A tragédia grega não nasceu clássica, e sim popular. Para reaproximar a plateia de uma das fontes do cânone ocidental, a atriz Andrea Beltrão e o diretor Amir Haddad criaram uma montagem modernizada de Antígona, de Sófocles. Apresentada na Capital em 2017, durante o Porto Alegre em Cena, a peça retorna para sessão única amanhã. Andrea falou a Zero Hora:
Por que apresentar Antígona em 2019?
É uma tragédia grega e ela serve para qualquer tempo para falar sobre dilemas, problemas, conquistas, não importando o contexto político ou social. Jamais faria uma escolha artística pensando em questionar a política. Apenas foi uma infeliz coincidência, lamentavelmente, como diria o próprio Millôr (tradutor da obra). Ele escreve que lamentavelmente ainda precisamos de pessoas para traduzir isso. Como ele, sonho com o dia em que isso vire apenas antigo. Quando tivermos uma sociedade livre, o sol vai brilhar para todos. Não tenho prazer especial nessa correlação com o retrocesso que vivemos.
A reação da plateia mudou de 2016 para cá?
O Amir Haddad (diretor) tem um caminho de 60 anos de teatro, com o costume de um teatro horizontal, que conversa com a plateia, convida o espectador a participar com a sua opinião. Nada é impositivo. Dentro disso, a plateia vem com a sua inteligência e percebe as ironias, semelhanças, cada um de sua maneira, não é preciso sublinhar. Não quero que o espetáculo seja panfletário. Teatro já é político por natureza. O fato de as pessoas irem para um mesmo lugar, estando em uma mesma sala, por si só já é um poder de decisão, de escolha, já é muito. Não precisamos explicar a ironia e o tempo de cada parte, seria diminuir o público e pisotear nele. Não é à toa que o texto está há mais de 2.500 anos em cena. O belo é fundamental para a nossa existência, a beleza do sentimento, de se lutar pelo que é certo. É nisso que acredito.
O centro da peça é uma mulher que sabe o que quer e corre atrás disso. Como sente o papel da mulher na nossa sociedade?

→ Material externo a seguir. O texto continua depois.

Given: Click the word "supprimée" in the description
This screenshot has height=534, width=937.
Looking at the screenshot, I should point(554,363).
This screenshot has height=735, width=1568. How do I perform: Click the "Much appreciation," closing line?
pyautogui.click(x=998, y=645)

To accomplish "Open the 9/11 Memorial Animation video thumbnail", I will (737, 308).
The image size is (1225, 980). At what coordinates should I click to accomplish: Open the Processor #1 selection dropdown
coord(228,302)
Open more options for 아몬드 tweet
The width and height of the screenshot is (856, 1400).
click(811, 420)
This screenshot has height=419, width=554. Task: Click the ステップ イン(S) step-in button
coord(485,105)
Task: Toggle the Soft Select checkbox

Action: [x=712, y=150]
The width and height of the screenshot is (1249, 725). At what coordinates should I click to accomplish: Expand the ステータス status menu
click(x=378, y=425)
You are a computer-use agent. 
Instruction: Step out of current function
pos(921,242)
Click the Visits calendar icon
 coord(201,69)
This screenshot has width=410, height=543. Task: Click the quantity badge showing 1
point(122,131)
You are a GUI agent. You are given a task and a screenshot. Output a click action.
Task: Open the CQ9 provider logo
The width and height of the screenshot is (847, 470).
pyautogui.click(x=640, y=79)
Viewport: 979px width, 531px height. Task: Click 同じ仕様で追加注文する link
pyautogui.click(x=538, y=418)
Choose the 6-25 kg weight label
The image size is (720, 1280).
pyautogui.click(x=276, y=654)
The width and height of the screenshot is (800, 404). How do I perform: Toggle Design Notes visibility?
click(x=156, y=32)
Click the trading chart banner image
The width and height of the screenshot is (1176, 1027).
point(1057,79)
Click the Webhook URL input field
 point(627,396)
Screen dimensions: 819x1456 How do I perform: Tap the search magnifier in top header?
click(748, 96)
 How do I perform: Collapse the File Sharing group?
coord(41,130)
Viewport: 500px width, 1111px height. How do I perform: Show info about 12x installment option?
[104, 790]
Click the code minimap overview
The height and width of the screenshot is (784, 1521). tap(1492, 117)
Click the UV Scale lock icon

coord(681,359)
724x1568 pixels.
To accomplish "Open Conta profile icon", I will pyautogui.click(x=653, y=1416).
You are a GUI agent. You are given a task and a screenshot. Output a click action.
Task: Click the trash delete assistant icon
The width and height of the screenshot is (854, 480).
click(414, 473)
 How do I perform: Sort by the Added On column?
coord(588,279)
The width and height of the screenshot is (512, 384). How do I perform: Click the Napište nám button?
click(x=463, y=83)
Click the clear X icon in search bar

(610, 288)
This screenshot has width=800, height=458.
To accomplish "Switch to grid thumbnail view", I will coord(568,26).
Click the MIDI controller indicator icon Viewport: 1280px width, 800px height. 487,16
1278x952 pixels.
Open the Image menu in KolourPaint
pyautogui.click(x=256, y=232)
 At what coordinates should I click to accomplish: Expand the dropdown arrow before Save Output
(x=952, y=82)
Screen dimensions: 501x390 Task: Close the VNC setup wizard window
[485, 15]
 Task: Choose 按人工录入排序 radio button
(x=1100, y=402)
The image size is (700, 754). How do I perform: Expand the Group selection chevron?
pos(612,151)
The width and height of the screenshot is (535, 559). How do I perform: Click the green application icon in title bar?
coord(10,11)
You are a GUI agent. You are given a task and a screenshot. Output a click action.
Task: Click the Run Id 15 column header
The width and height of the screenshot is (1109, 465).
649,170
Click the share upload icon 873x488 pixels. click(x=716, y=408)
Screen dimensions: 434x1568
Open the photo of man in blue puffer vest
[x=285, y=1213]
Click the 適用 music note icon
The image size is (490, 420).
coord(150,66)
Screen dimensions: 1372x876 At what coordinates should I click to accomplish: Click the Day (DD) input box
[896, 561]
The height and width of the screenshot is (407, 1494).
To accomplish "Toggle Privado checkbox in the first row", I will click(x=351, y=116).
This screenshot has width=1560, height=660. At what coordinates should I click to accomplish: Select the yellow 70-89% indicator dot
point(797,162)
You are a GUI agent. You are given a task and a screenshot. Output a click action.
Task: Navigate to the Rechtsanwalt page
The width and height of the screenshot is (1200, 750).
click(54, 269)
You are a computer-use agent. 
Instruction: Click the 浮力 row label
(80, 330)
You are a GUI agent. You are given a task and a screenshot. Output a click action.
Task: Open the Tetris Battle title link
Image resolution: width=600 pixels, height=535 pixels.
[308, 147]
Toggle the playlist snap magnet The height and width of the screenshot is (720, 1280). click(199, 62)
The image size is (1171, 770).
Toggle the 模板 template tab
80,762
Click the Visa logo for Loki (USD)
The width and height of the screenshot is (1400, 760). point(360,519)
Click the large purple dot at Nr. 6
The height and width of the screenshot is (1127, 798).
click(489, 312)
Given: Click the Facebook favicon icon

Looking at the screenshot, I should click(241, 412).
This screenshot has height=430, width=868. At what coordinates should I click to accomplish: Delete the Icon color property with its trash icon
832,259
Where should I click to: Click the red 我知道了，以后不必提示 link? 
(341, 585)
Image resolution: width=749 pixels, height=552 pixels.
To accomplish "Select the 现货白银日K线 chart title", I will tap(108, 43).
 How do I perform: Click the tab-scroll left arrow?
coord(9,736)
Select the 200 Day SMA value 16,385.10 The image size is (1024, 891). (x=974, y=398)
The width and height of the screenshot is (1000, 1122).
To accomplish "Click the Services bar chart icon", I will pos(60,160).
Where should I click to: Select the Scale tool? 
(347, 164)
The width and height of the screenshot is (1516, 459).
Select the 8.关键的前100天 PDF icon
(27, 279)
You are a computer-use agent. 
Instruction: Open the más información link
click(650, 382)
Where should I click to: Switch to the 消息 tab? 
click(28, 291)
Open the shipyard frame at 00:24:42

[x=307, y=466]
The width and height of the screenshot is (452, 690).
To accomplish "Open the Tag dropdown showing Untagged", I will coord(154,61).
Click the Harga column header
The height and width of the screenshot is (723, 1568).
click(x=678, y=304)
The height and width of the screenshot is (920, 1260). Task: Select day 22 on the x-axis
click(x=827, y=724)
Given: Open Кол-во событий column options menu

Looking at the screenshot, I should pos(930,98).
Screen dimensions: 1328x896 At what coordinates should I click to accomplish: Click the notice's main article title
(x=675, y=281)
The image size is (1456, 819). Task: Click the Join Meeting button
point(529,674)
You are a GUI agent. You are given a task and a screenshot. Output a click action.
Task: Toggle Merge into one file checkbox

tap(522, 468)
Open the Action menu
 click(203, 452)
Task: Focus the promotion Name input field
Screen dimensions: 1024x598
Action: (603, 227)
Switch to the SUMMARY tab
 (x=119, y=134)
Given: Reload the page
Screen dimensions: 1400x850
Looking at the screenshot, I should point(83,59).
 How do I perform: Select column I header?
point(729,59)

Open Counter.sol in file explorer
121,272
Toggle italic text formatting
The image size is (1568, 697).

As mulheres sabem o que querem, ninguém precisa dizer para elas o que fazer. Pode-se dizer, sim, que a Antígona é feminista, empoderada, mas ela acima de tudo age pelo amor, pelo respeito ao humano e pelo direito de se despedir, de realizar o luto. Isso é uma das coisas mais importantes da humanidade.
Qual é a maior qualidade do personagem? A luta para fazer o que é certo?
Não é a luta, ela apenas corre atrás do desejo irreparável do que deve ser feito. Ela não discute seu papel e sua função, e sim o que tem que ser realizado. Quem julga é o povo, nós mesmos. Ela é a ação, assume integralmente a parte de mudar a realidade.
Qual foi a maior dificuldade da cinebiografia de Hebe, que deve estrear em Gramado?
O maior desafio foi fazer um papel de uma pessoa que existiu de maneira solar todas as semanas e que se expôs por uma vida toda. Reinterpretar, reapresentar foi uma complicação, pois não sou ela. Não esperei nenhuma entidade me possuir (risos), fiz o que vi de estudos e sinto que formamos uma terceira pessoa. Não é a Hebe, não sou eu, e sim uma linha de narrativa dela, uma contadora da vida da Hebe.
O que a marcou no papel?
A coragem dela de se expor, a liberdade de falar o que queria e de fazer tudo ao vivo, mesmo no meio da ditadura. Mesmo com sua posição política, ela sempre lutou pela liberdade de expressão. Sobretudo, ela teve uma vida complicada, não era tudo um mar de rosas, era cheia de problemas, frustrações. Além do sorriso, habita uma pessoa, com defeitos, dilemas, toda torta como somos. É o mais bonito do projeto, esse é o grande barato.